Data extracted from a collection
Start of Block

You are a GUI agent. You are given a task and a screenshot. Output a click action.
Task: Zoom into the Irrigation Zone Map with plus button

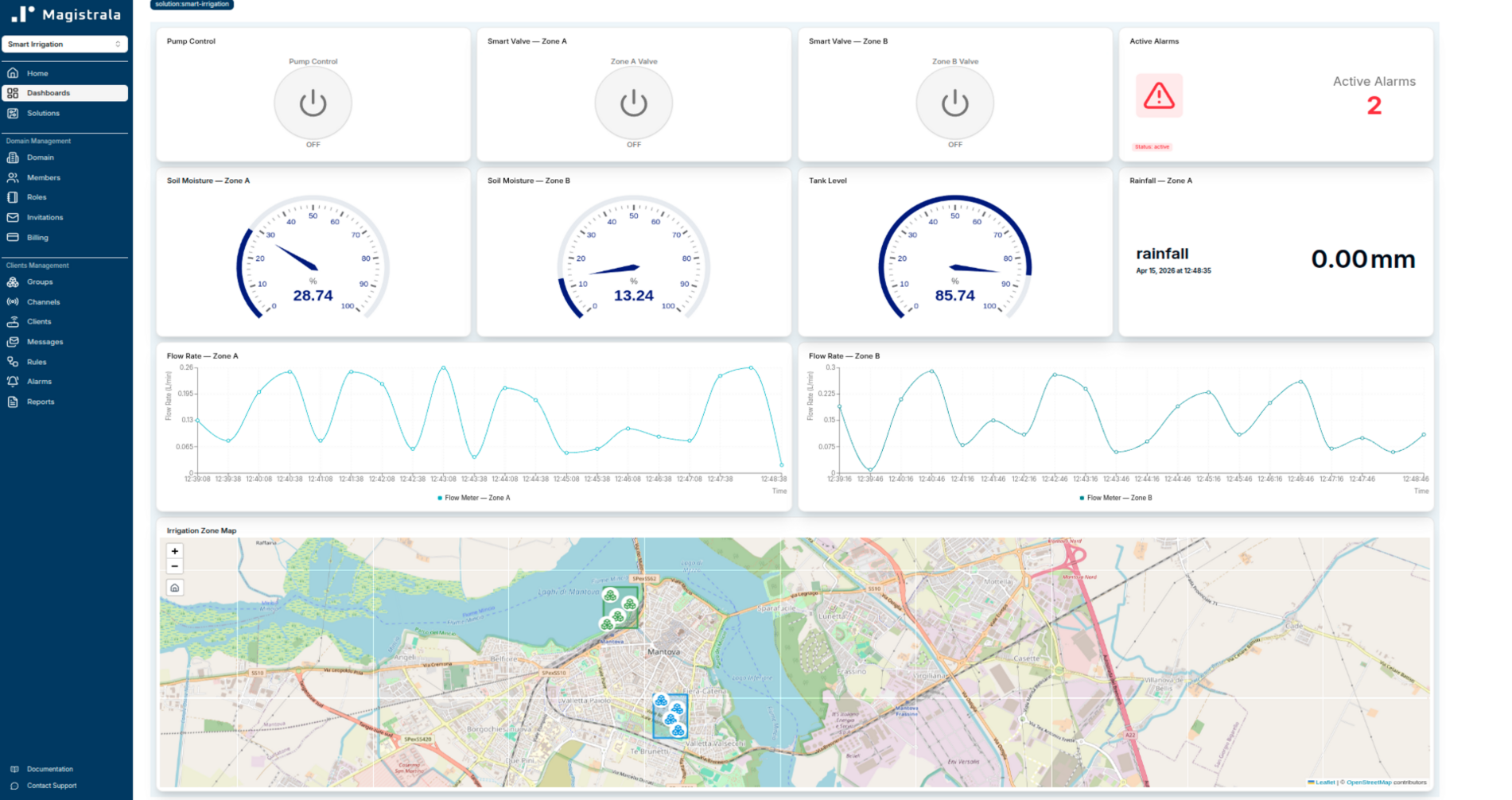coord(175,551)
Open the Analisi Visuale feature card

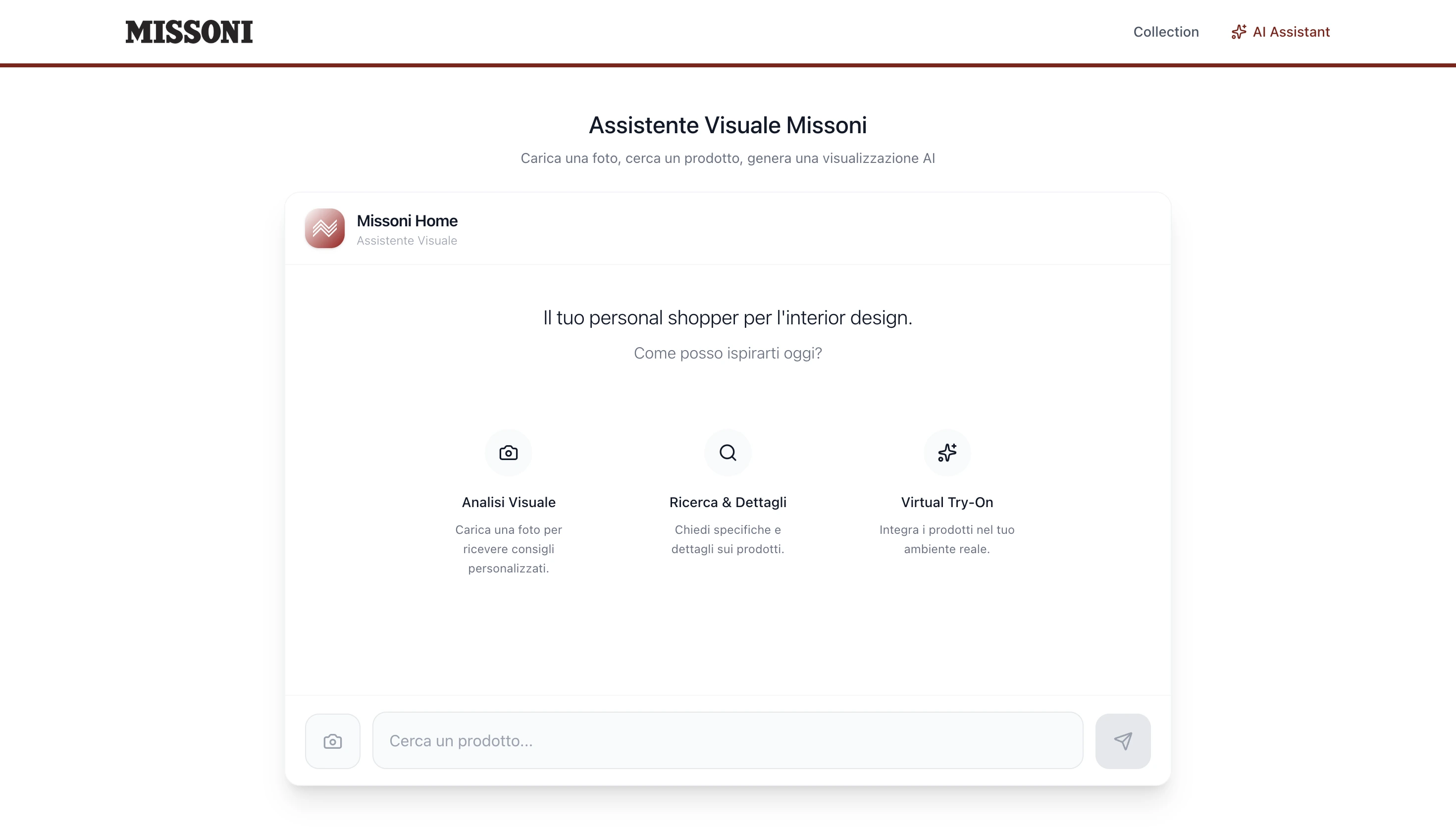point(508,503)
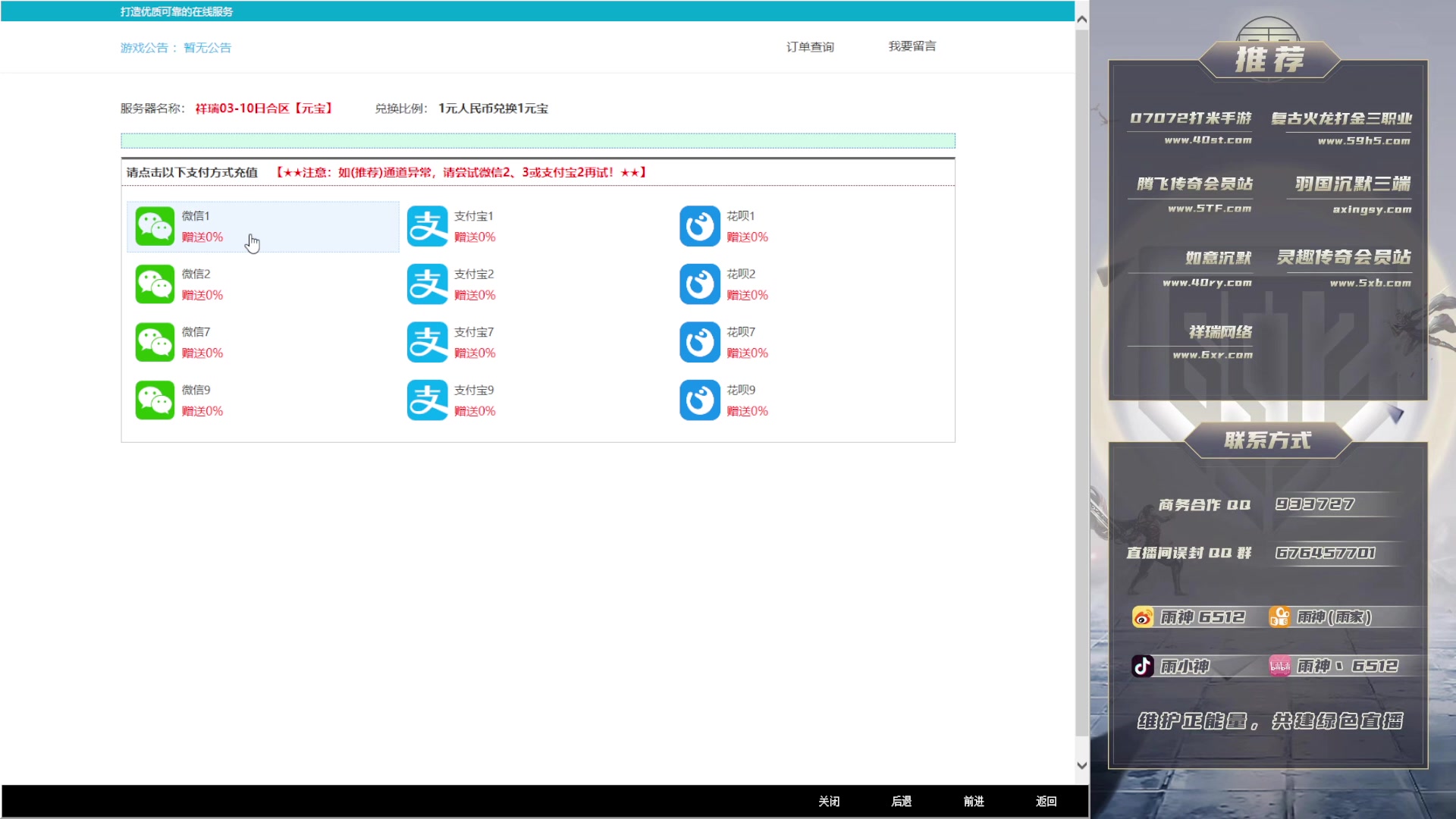Click the 返回 return button
This screenshot has height=819, width=1456.
point(1046,802)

End of Block

### YOUR TASK
Pictures should be skipped, and the records retyped word for word.

### RESPONSE FOR THIS EXERCISE
You are a GUI agent. You are given a task and a screenshot. Output a click action.
Task: Zoom into the Irrigation Zone Map with plus button

coord(175,551)
Open the Analisi Visuale feature card

point(508,503)
Click the 返回 return button
This screenshot has height=819, width=1456.
point(1046,802)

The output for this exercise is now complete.